PAGE EXCERPT -
=======
Systemd/man/systemd-sysusers.xml
Zbigniew Jędrzejewski-Szmek fdbbee37d5 man: drop unused <authorgroup> tags from man sources
Docbook styles required those to be present, even though the templates that we
use did not show those names anywhere. But something changed semi-recently (I
would suspect docbook templates, but there was only a minor version bump in
recent years, and the changelog does not suggest anything related), and builds
now work without those entries. Let's drop this dead weight.

Tested with F26-F29, debian unstable.

$ perl -i -0pe 's/\s*<authorgroup>.*<.authorgroup>//gms' man/*xml
2018-06-14 12:22:18 +02:00

138 lines
5.3 KiB
XML

<?xml version='1.0'?> <!--*-nxml-*-->
<!DOCTYPE refentry PUBLIC "-//OASIS//DTD DocBook XML V4.2//EN"
"http://www.oasis-open.org/docbook/xml/4.2/docbookx.dtd">
<!--
SPDX-License-Identifier: LGPL-2.1+
-->
<refentry id="systemd-sysusers"
xmlns:xi="http://www.w3.org/2001/XInclude">
<refentryinfo>
<title>systemd-sysusers</title>
<productname>systemd</productname>
</refentryinfo>
<refmeta>
<refentrytitle>systemd-sysusers</refentrytitle>
<manvolnum>8</manvolnum>
</refmeta>
<refnamediv>
<refname>systemd-sysusers</refname>
<refname>systemd-sysusers.service</refname>
<refpurpose>Allocate system users and groups</refpurpose>
</refnamediv>
<refsynopsisdiv>
<cmdsynopsis>
<command>systemd-sysusers</command>
<arg choice="opt" rep="repeat">OPTIONS</arg>
<arg choice="opt" rep="repeat"><replaceable>CONFIGFILE</replaceable></arg>
</cmdsynopsis>
<para><filename>systemd-sysusers.service</filename></para>
</refsynopsisdiv>
<refsect1>
<title>Description</title>
<para><command>systemd-sysusers</command> creates system users and
groups, based on the file format and location specified in
<citerefentry><refentrytitle>sysusers.d</refentrytitle><manvolnum>5</manvolnum></citerefentry>.
</para>
<para>If invoked with no arguments, it applies all directives from all files
found in the directories specified by
<citerefentry><refentrytitle>sysusers.d</refentrytitle><manvolnum>5</manvolnum></citerefentry>.
=======
PROVIDED INFORMATION -
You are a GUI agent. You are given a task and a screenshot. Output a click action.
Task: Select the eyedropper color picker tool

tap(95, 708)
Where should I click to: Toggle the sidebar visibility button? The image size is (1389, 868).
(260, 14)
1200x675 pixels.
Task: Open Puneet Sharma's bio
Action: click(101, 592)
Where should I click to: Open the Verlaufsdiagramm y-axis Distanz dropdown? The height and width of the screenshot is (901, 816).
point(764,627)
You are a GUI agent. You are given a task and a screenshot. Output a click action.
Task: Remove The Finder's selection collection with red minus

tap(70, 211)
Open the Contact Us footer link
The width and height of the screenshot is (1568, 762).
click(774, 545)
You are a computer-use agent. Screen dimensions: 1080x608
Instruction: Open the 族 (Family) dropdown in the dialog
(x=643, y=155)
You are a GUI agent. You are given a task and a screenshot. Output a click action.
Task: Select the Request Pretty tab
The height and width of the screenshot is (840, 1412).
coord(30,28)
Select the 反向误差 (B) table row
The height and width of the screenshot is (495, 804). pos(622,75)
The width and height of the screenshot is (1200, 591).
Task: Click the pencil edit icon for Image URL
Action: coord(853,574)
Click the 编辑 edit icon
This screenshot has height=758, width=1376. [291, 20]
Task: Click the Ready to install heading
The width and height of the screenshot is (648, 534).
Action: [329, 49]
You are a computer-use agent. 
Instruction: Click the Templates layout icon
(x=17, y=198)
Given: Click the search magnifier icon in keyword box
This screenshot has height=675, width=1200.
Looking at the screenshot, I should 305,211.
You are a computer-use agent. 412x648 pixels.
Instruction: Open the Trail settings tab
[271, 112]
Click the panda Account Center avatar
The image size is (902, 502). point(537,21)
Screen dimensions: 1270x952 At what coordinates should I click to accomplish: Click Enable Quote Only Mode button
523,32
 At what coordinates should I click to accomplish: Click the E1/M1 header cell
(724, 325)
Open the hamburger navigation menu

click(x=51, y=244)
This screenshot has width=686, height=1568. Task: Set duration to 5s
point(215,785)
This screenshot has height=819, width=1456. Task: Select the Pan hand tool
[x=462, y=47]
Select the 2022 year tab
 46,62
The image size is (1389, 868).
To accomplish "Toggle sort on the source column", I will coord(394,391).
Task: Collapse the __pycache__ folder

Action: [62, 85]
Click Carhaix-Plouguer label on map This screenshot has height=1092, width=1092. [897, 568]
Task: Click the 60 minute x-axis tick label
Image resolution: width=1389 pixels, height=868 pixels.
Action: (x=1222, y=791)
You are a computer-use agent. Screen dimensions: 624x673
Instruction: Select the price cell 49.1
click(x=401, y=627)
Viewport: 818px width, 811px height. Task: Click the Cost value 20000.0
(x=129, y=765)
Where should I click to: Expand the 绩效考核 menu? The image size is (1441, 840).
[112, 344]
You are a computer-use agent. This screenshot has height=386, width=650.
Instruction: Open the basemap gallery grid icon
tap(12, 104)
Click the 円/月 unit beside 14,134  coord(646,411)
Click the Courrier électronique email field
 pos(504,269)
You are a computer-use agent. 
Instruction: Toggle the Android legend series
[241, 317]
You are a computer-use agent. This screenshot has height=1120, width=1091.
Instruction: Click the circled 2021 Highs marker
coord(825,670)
=======
GOAL - Pick up the XML source of the systemd-sysusers manual page and continue it from its final line.

REPLY TO THE TASK -
When invoked with positional arguments, if option
<option>--replace=<replaceable>PATH</replaceable></option> is specified, arguments
specified on the command line are used instead of the configuration file
<replaceable>PATH</replaceable>. Otherwise, just the configuration specified by
the command line arguments is executed. The string <literal>-</literal> may be
specified instead of a filename to instruct <command>systemd-sysusers</command>
to read the configuration from standard input. If only the basename of a file is
specified, all configuration directories are searched for a matching file and
the file found that has the highest priority is executed.</para>
</refsect1>
<refsect1>
<title>Options</title>
<para>The following options are understood:</para>
<variablelist>
<varlistentry>
<term><option>--root=<replaceable>root</replaceable></option></term>
<listitem><para>Takes a directory path as an argument. All
paths will be prefixed with the given alternate
<replaceable>root</replaceable> path, including config search
paths. </para></listitem>
</varlistentry>
<varlistentry>
<term><option>--replace=<replaceable>PATH</replaceable></option></term>
<listitem><para>When this option is given, one ore more positional arguments
must be specified. All configuration files found in the directories listed in
<citerefentry><refentrytitle>sysusers.d</refentrytitle><manvolnum>5</manvolnum></citerefentry>
will be read, and the configuration given on the command line will be
handled instead of and with the same priority as the configuration file
<replaceable>PATH</replaceable>.</para>
<para>This option is intended to be used when package installation scripts
are running and files belonging to that package are not yet available on
disk, so their contents must be given on the command line, but the admin
configuration might already exist and should be given higher priority.
</para>
<example>
<title>RPM installation script for radvd</title>
<programlisting>echo 'u radvd - "radvd daemon"' | \
systemd-sysusers --replace=/usr/lib/sysusers.d/radvd.conf -</programlisting>
<para>This will create the radvd user as if
<filename>/usr/lib/sysusers.d/radvd.conf</filename> was already on disk.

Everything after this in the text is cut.